Adventures in Caching Algorithms: Part 1, Getting Input

The subject of caching recently piqued my interest. I encountered caching in my undergrad OS class (so I suppose it’s more like it’s on paging algorithms), but otherwise haven’t encountered it much. It seems to me that caching is hugely important in applications of computer science (in my one hardware course, the professor shared some famous quote to the effect “caching is the one good idea computer science has had”…) but isn’t taught in traditional undergrad curriculums–at least, not as part of algorithms.

My impression so far is that they’ve been deemed theoretically uninteresting. Belady’s algorithm is a nice result (and certainly approachable for undergrad greedy algorithms, I think…), but otherwise it seems the dominating factor of a “good” algorithm is workload-dependent. But still, I want to learn more about them. I’ve been on a kick for learning more about empirical things, and like in the SAT solver I’ve also taken to problems (and solutions) that empirically show improvements, but elude a natural proof for their optimality.

Getting Input: PIN

So I knew I wanted to simulate a cache. For that I need input. Oh I can use an RNG of various distributions and everything, but I was curious if there was a way to “naturally” get more input. So I did some quick searching (that is, I asked a friendly AI) and learned about PIN. I think it’s really cool! It provides natural hooks to “record” what goes on in execution at the assembly level, so I was able to basically do exactly what they say in the example and created a tool to emitted all the instruction addresses (for the icache) and memory read/writes.

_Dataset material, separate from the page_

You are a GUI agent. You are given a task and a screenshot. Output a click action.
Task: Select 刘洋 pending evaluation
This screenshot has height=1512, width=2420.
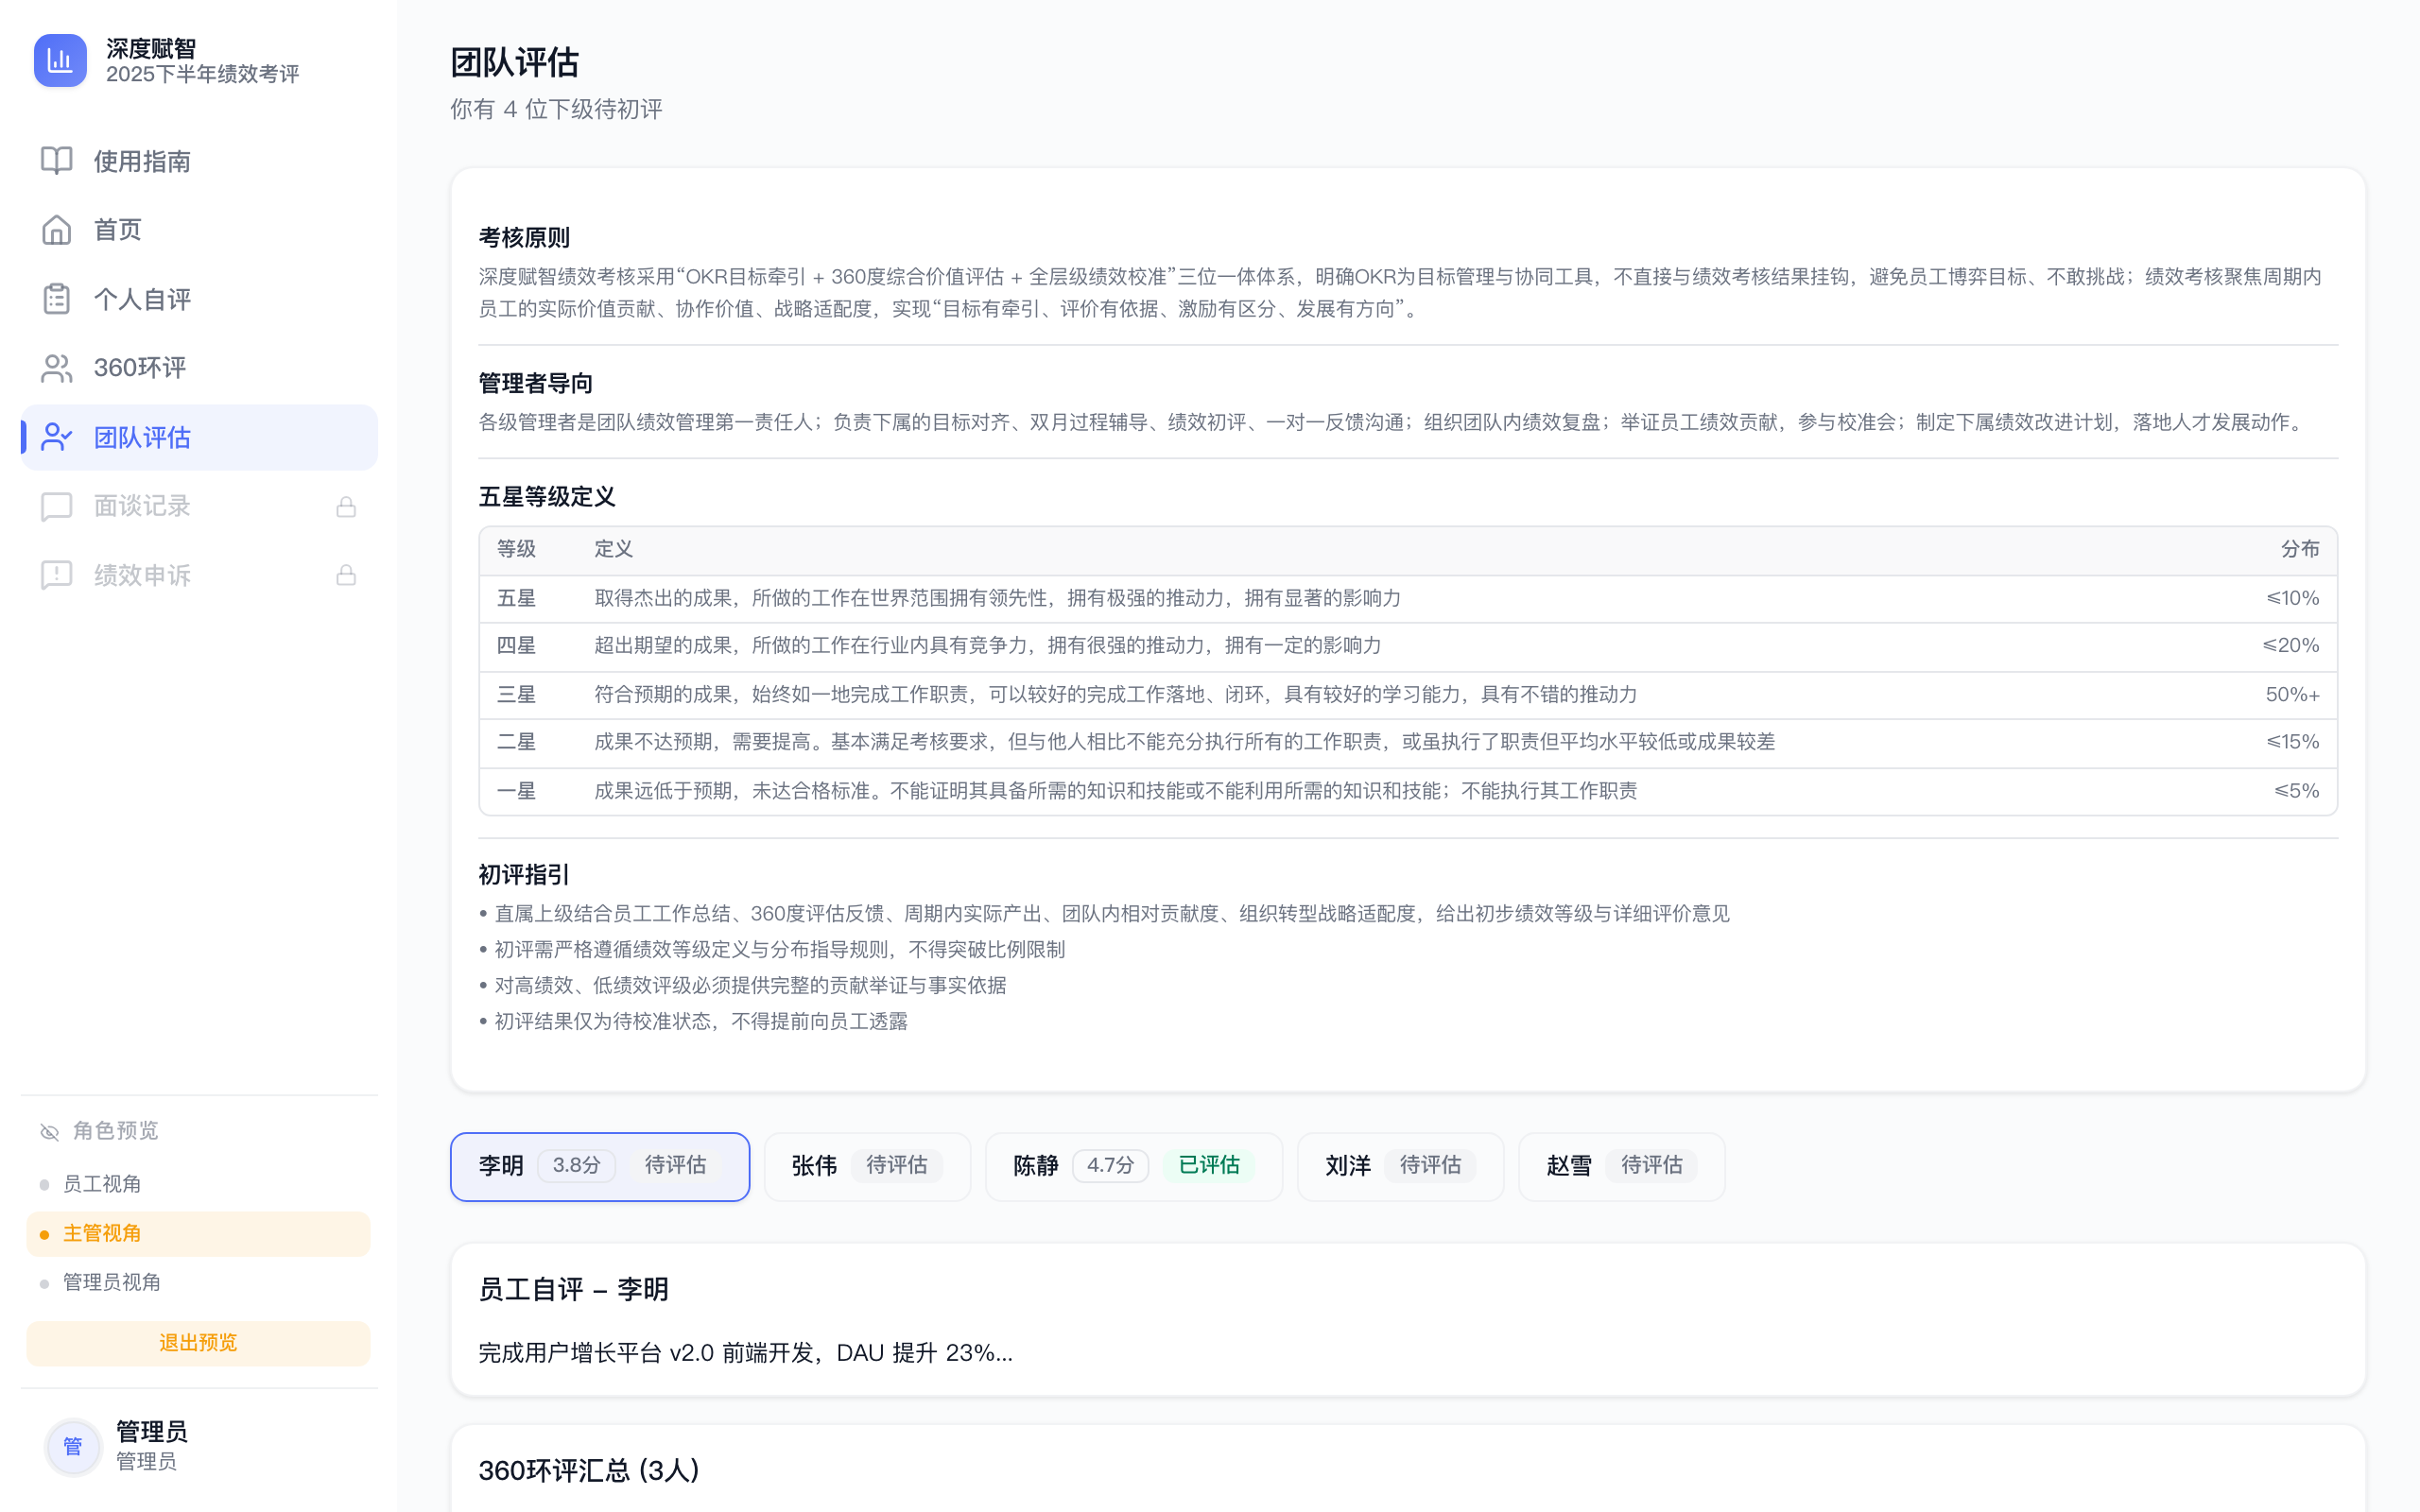1399,1166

So with my tool written (more on that later) I can run it like:

 ./../pin/pin -t obj-intel64/trace_tool.so -- /bin/ls

Working inside-out, that will run the “usual” ls command, (like, just list the directory contents), but the binary will be intercepted and parsed by the pin tool. That pin tool will use the code in my utility (which I’ve named trace_tool) which emits certain bytes to a distinguished file. That output basically looks like this:

i:0x7fa5505b8c21
r:0x7fa550744b60
i:0x7fa5505b8c28
i:0x7fa5505b8c2a
i:0x7fa5505b8c00
w:0x7fa550744b60
i:0x7fa5505b8c0b

I basically have 3 functions in my PIN tool. All three of them just print the provided address, but one prefixes it with “i”, another “r”, and another “w”. So I ask pin to put the first behind every instruction, the second behind every read-op, and the third behind every write-op. That gives me the output I want! I haven’t validated things in any more rigorous way, but a quick scan makes this “look good” to me.

Of course, the way these hobby projects work, I can’t just say I got what I want and dive into caching algorithms. I have to do this part even better. More on (obvious…) performance improvements to come!